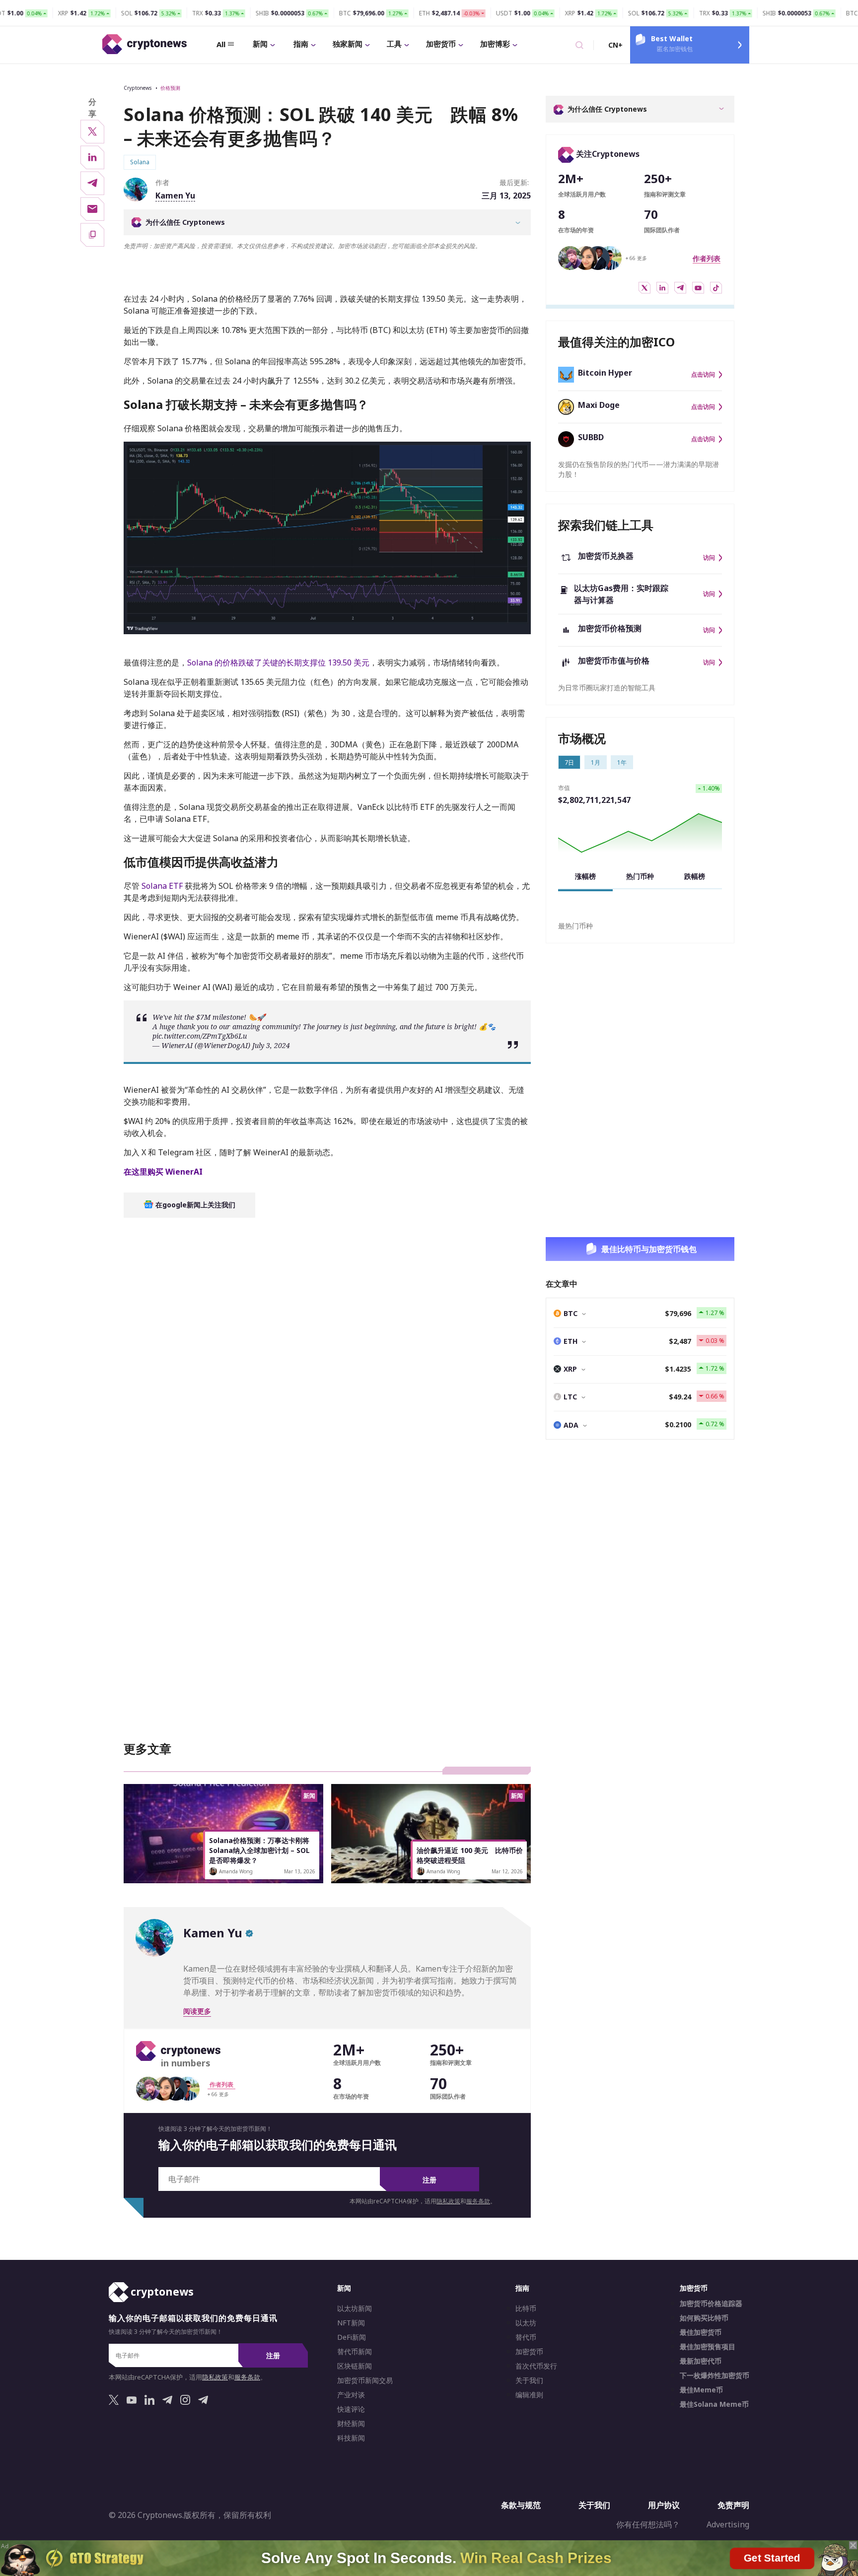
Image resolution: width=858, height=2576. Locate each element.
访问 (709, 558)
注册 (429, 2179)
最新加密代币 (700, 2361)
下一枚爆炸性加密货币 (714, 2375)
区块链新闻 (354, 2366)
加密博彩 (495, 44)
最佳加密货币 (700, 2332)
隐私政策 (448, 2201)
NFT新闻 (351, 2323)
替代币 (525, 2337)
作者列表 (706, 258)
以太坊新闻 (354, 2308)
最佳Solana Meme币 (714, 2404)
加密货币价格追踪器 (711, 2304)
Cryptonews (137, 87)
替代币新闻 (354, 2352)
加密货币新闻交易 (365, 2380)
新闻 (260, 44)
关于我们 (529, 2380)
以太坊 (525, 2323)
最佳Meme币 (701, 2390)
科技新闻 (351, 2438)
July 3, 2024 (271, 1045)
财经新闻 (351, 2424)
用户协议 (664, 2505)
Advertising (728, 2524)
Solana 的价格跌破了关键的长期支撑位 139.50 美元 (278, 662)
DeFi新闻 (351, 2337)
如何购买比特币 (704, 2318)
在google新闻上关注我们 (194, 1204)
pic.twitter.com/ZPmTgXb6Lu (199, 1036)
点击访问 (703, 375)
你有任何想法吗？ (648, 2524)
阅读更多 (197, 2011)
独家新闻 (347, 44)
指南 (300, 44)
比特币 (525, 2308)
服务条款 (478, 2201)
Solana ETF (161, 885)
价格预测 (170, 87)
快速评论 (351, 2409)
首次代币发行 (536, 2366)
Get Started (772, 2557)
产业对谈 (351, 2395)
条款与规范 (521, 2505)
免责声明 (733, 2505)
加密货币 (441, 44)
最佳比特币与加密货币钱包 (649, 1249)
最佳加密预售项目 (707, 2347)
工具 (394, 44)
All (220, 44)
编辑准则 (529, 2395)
○ ○ ○ ○
Exercise directions
Any picture found in the data is to be skipped while the rest is copied exactly.

Expected output
Image resolution: width=858, height=2576. Locate each element.
访问 (709, 558)
注册 (429, 2179)
最新加密代币 (700, 2361)
下一枚爆炸性加密货币 (714, 2375)
区块链新闻 (354, 2366)
加密博彩 (495, 44)
最佳加密货币 (700, 2332)
隐私政策 (448, 2201)
NFT新闻 (351, 2323)
替代币 (525, 2337)
作者列表 (706, 258)
以太坊新闻 (354, 2308)
最佳Solana Meme币 (714, 2404)
加密货币价格追踪器 (711, 2304)
Cryptonews (137, 87)
替代币新闻 (354, 2352)
加密货币新闻交易 (365, 2380)
新闻 (260, 44)
关于我们 (529, 2380)
以太坊 (525, 2323)
最佳Meme币 (701, 2390)
科技新闻 (351, 2438)
July 3, 2024 (271, 1045)
财经新闻 (351, 2424)
用户协议 (664, 2505)
Advertising (728, 2524)
Solana 的价格跌破了关键的长期支撑位 139.50 美元 (278, 662)
DeFi新闻 (351, 2337)
如何购买比特币 (704, 2318)
在google新闻上关注我们 (194, 1204)
pic.twitter.com/ZPmTgXb6Lu (199, 1036)
点击访问 (703, 375)
你有任何想法吗？ (648, 2524)
阅读更多 (197, 2011)
独家新闻 (347, 44)
指南 (300, 44)
比特币 (525, 2308)
服务条款 (478, 2201)
Solana ETF (161, 885)
价格预测 (170, 87)
快速评论 (351, 2409)
首次代币发行 (536, 2366)
Get Started (772, 2557)
产业对谈 (351, 2395)
条款与规范 (521, 2505)
免责声明 (733, 2505)
加密货币 (441, 44)
最佳比特币与加密货币钱包 (649, 1249)
最佳加密预售项目 (707, 2347)
工具 (394, 44)
All (220, 44)
编辑准则 (529, 2395)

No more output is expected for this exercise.